World Oil Prices Could Alter Challenges
--------------
9. (C) Finally, the MD pointed to world oil prices as
the "wild card" which could alter the relative importance of
any of the challenges facing the industry. For example,if
world oil prices remain relatively high, the GON and NNPC are
likely to face fewer problems funding JV projects. However,
if a glut in world oil capacity were to drive down prices,
the GON would likely face intense pressures in balancing its
JV budget with funding for pressing social needs.
Comment
--------------
10. (C) Chaplain's cited challenges beg the question: why
work in Nigeria? For now, Nigeria's pros apparently
outweight her cons. Chaplain waxed optimistically as he
discussed Nigeria's untapped oil and gas reserves.

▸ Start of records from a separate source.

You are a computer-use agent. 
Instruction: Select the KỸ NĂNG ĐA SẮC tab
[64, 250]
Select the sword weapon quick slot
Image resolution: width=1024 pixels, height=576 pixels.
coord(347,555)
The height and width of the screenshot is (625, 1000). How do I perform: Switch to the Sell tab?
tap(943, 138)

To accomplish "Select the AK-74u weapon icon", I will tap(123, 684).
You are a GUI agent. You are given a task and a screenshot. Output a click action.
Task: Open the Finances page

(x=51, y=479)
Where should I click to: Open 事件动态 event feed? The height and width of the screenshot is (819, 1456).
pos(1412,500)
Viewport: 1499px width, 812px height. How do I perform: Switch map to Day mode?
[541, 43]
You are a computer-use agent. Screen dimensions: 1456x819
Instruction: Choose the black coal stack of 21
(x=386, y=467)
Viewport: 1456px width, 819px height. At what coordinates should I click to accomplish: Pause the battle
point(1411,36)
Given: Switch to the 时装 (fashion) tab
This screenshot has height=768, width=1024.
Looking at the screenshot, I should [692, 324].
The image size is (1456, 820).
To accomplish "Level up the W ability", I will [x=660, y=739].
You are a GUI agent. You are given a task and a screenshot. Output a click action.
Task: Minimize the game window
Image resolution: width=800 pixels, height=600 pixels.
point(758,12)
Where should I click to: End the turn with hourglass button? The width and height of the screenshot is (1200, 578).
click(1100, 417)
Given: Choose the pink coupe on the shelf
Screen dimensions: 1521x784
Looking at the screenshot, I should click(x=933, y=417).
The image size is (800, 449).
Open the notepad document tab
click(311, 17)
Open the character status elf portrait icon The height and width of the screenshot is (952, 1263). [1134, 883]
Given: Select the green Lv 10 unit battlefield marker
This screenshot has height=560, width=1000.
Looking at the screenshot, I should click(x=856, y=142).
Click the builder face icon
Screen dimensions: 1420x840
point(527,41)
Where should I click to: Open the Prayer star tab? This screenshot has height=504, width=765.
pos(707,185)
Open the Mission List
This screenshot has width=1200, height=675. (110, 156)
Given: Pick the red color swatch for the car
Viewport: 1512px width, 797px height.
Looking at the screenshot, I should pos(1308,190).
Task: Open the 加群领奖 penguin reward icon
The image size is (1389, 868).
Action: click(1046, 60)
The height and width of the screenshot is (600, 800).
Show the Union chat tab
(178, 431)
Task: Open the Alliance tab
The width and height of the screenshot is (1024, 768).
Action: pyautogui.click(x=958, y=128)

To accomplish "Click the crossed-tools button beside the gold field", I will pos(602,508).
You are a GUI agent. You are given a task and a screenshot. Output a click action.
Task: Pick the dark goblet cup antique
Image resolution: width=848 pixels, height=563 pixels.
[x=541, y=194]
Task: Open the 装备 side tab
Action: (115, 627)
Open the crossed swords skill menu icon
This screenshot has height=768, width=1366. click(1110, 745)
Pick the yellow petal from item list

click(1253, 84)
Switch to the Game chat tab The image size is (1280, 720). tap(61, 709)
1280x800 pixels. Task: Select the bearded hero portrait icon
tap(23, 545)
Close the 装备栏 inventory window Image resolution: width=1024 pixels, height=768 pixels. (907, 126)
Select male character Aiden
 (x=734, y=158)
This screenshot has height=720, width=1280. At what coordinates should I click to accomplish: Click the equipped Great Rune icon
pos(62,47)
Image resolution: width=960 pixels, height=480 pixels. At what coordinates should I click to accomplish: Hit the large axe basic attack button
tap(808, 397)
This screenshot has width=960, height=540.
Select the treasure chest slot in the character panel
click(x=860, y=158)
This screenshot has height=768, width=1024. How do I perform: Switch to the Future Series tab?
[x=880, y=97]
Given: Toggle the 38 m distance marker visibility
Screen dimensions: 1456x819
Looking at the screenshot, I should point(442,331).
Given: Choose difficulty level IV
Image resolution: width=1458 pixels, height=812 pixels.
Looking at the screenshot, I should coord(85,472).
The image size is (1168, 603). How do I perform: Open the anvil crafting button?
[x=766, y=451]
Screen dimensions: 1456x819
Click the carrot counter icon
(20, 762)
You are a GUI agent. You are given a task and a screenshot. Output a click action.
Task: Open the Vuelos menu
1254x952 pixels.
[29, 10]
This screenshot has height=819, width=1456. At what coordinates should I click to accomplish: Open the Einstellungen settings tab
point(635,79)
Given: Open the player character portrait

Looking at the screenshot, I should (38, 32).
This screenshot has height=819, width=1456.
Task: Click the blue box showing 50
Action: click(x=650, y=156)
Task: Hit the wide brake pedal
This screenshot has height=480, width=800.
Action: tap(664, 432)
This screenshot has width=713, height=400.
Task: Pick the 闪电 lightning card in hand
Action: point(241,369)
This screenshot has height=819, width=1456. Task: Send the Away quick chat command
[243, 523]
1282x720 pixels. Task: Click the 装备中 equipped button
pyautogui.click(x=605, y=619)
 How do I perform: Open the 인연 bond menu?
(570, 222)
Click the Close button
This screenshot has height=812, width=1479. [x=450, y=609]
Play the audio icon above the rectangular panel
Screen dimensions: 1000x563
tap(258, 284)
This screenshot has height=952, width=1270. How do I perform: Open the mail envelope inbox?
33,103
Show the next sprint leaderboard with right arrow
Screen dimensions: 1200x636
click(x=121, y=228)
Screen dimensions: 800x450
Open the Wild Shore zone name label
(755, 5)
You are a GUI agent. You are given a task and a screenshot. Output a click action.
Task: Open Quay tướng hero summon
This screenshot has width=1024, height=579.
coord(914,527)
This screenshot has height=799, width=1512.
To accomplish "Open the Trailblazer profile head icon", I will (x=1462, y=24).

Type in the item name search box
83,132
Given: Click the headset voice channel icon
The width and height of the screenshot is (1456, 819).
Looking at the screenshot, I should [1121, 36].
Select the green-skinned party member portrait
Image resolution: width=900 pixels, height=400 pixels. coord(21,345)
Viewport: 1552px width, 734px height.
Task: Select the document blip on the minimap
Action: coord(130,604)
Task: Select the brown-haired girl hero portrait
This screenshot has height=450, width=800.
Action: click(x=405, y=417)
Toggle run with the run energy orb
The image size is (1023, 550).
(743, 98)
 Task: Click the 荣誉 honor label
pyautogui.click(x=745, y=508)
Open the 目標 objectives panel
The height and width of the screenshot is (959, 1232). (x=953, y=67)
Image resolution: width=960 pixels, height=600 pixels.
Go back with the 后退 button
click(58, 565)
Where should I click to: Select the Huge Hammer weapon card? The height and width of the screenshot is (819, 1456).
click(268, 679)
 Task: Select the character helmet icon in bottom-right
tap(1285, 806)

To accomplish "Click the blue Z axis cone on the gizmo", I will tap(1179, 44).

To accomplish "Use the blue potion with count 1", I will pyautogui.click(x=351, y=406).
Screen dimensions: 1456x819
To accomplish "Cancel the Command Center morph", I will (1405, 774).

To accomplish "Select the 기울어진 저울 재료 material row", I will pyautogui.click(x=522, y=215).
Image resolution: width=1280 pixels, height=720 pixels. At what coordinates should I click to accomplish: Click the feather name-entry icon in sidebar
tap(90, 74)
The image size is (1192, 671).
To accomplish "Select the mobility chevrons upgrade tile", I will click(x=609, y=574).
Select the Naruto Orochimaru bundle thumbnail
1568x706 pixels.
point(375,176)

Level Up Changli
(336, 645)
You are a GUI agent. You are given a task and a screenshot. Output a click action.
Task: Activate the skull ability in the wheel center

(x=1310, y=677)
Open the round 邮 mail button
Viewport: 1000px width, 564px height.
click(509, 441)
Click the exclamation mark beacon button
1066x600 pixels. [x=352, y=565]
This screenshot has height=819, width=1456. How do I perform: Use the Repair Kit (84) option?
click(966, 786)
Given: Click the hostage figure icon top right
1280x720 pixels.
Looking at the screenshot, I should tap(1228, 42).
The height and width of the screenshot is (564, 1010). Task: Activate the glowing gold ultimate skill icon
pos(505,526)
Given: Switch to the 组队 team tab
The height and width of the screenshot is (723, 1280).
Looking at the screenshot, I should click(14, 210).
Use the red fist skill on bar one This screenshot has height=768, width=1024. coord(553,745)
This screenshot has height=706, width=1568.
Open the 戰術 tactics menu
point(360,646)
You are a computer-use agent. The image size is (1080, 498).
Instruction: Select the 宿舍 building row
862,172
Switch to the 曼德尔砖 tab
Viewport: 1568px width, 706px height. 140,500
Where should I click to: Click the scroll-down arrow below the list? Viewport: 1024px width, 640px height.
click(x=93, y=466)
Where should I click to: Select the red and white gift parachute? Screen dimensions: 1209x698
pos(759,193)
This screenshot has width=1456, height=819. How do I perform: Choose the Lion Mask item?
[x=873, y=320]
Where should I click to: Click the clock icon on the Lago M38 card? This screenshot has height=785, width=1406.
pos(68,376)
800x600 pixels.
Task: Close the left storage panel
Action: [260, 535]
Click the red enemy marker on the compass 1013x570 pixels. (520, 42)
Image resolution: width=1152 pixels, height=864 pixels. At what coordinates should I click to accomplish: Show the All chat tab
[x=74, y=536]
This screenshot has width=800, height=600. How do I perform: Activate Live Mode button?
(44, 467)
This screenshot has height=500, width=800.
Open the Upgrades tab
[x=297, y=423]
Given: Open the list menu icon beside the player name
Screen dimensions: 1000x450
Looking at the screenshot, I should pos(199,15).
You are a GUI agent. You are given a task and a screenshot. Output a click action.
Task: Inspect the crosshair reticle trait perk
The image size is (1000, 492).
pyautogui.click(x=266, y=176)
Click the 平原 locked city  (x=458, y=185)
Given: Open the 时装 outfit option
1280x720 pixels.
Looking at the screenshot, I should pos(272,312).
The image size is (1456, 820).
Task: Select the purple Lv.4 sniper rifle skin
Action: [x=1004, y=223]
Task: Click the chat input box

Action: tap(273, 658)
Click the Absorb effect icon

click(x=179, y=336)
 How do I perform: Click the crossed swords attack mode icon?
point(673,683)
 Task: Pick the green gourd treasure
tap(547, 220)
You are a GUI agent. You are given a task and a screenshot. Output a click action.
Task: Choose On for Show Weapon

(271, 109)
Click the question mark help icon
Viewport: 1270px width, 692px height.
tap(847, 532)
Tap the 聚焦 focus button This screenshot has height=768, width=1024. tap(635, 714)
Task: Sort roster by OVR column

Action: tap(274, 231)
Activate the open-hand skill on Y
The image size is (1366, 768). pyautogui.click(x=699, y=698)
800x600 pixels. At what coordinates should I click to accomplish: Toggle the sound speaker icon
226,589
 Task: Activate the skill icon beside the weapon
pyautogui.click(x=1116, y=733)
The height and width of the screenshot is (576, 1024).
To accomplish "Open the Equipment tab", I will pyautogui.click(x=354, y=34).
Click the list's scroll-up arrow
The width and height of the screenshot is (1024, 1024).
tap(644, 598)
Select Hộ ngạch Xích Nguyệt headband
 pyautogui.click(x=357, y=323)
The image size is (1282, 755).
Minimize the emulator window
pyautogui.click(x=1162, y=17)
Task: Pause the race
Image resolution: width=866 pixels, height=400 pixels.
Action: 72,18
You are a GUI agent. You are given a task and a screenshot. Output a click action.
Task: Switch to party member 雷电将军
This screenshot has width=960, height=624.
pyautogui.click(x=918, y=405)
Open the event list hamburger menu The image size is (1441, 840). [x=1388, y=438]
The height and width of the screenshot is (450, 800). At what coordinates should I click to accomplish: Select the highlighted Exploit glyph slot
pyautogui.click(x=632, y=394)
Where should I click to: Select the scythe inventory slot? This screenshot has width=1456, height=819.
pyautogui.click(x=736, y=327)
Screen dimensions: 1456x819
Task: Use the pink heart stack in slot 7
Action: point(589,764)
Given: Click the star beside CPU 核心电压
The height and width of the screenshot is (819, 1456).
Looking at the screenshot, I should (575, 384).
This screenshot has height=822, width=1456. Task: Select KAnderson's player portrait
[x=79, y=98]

Nigeria, he said, is like the Gulf of Mexico in the 1970s.
The industry is pushing into new frontiers, particularly
deepwater exploration. In addition, the high quality of
Nigerian sweet crude commands a premium price, which allows
the majors to realize significant economic returns, despite
high production costs. ExxonMobil paid the NDDC more than
$100 million last year only because its revenues totaled more
than $3 billion. Nonetheless, the GON will need to make some
adjustments to allow the sector to approach its potential.
Immediate steps in that regard would be redressing the
proposed gas fiscal terms
and local content legislation.
11. (U) This cable has been cleared by Embassy Abuja.